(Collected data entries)

◆ ◆ ◆ ◆ ◆ ◆ ◆

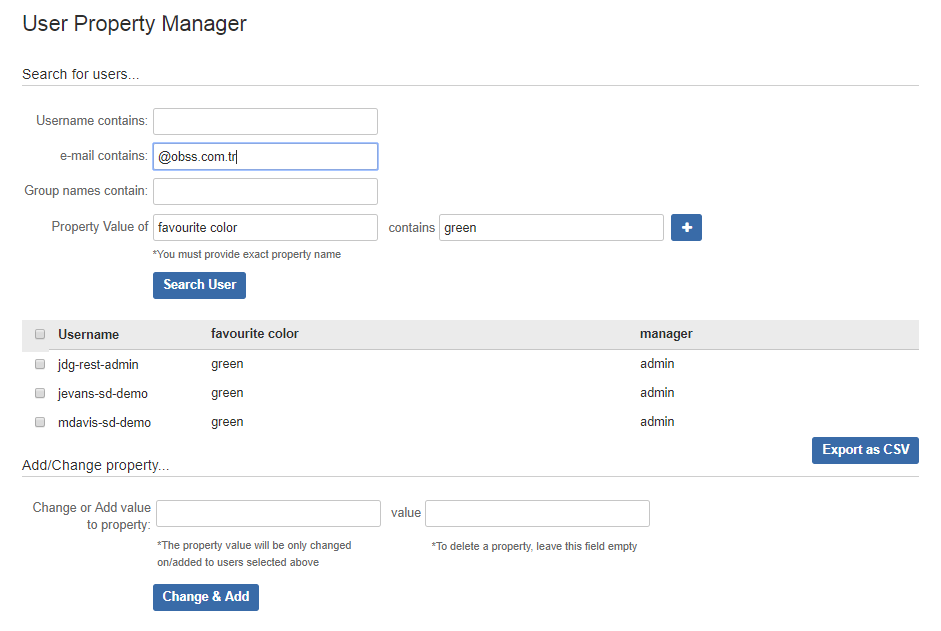Click the favourite color column header
The image size is (941, 631).
(255, 334)
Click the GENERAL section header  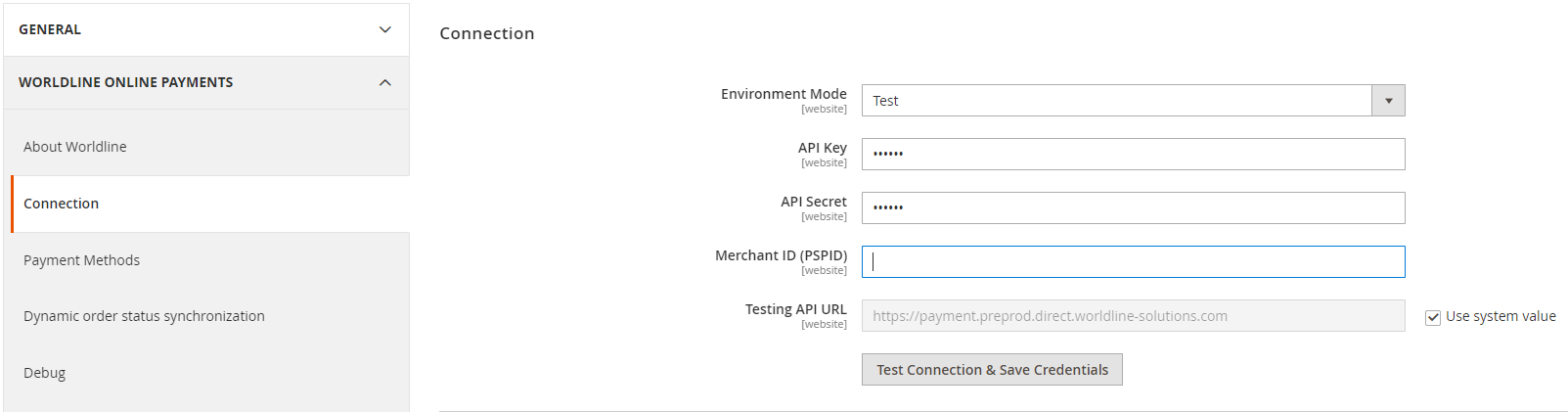[x=206, y=29]
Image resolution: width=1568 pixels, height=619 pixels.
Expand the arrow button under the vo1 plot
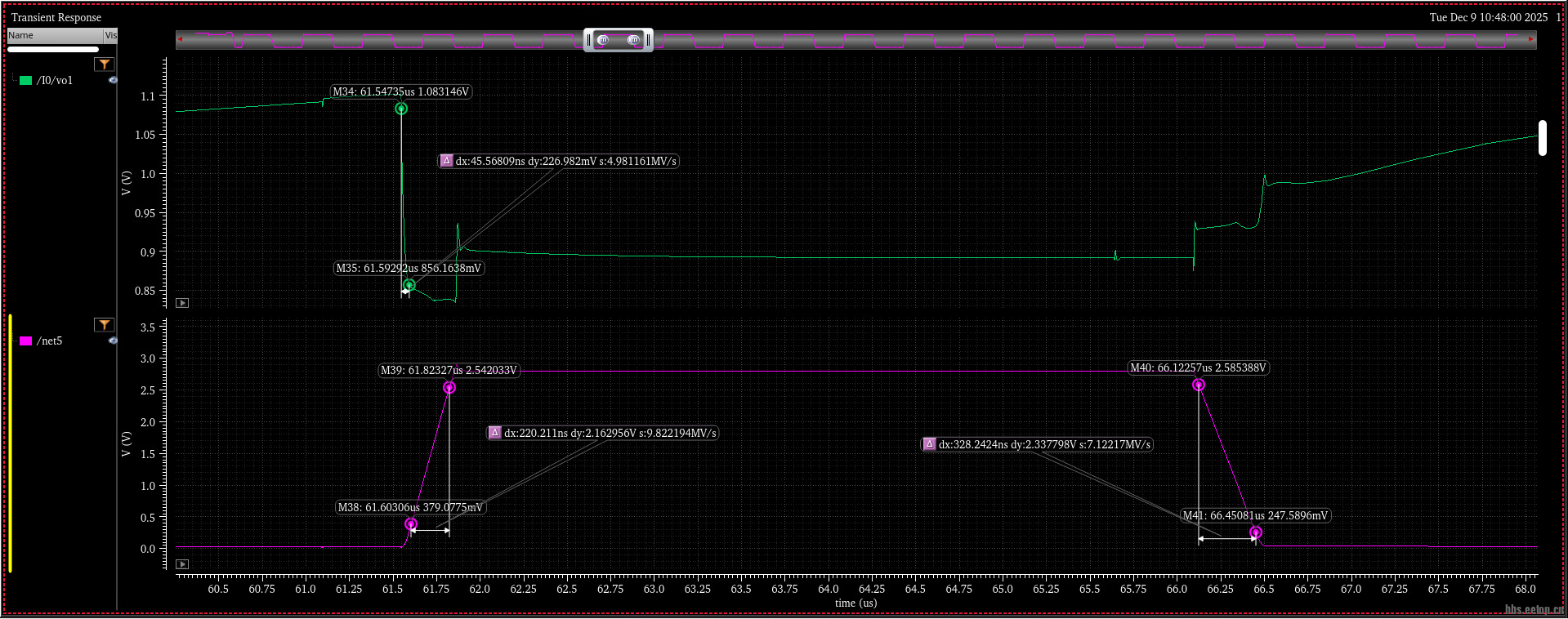coord(182,303)
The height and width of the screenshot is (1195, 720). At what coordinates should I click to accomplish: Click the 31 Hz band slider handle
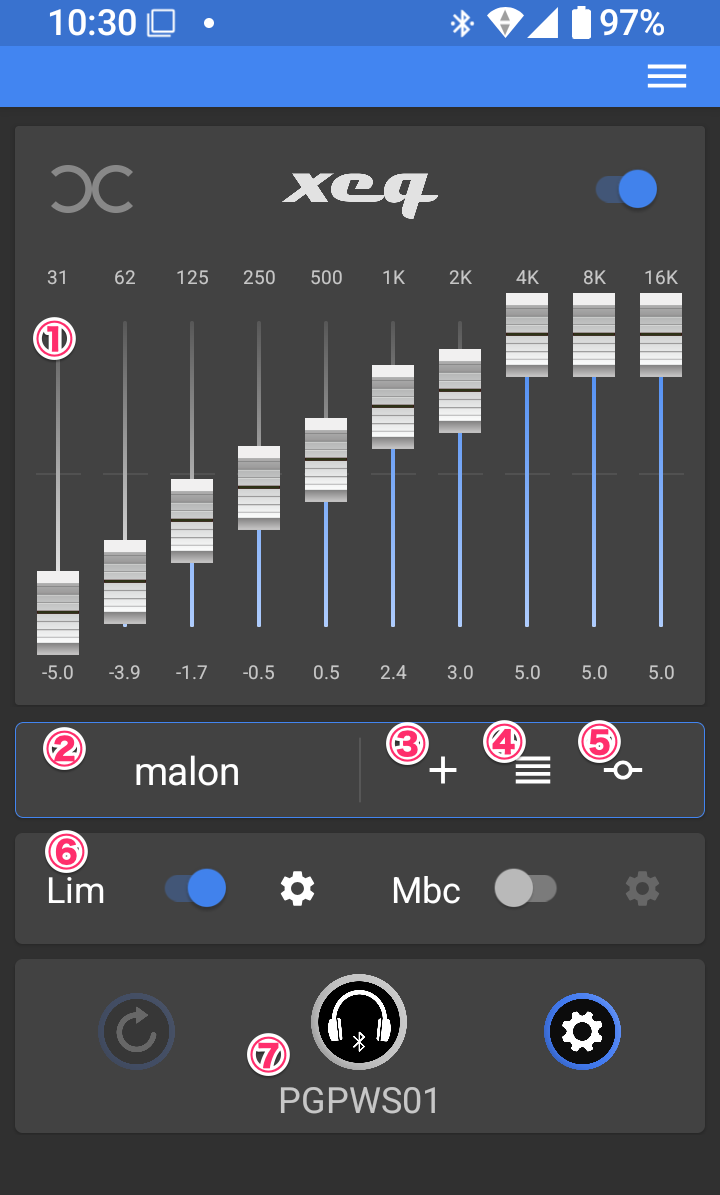pos(58,612)
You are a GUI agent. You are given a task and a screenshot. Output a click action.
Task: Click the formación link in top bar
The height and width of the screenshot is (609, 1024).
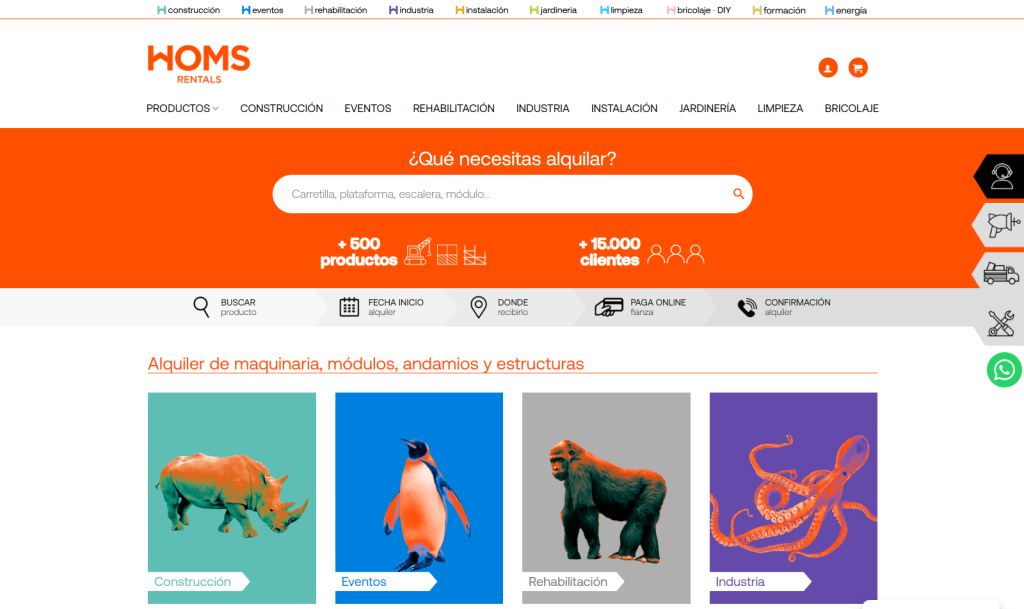pyautogui.click(x=779, y=10)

◆ ◆ ◆ ◆ ◆ ◆ ◆

**WHAT IS BEING ASKED**
Only the lines from the one with "Image resolution: width=1568" through the last line of the records above are wanted, copied exactly and with pictures omitted.

**EXERCISE RESULT**
Image resolution: width=1568 pixels, height=619 pixels.
Expand the arrow button under the vo1 plot
coord(182,303)
The height and width of the screenshot is (1195, 720). At what coordinates should I click to accomplish: Click the 31 Hz band slider handle
pos(58,612)
You are a GUI agent. You are given a task and a screenshot. Output a click action.
Task: Click the formación link in top bar
The height and width of the screenshot is (609, 1024).
pyautogui.click(x=779, y=10)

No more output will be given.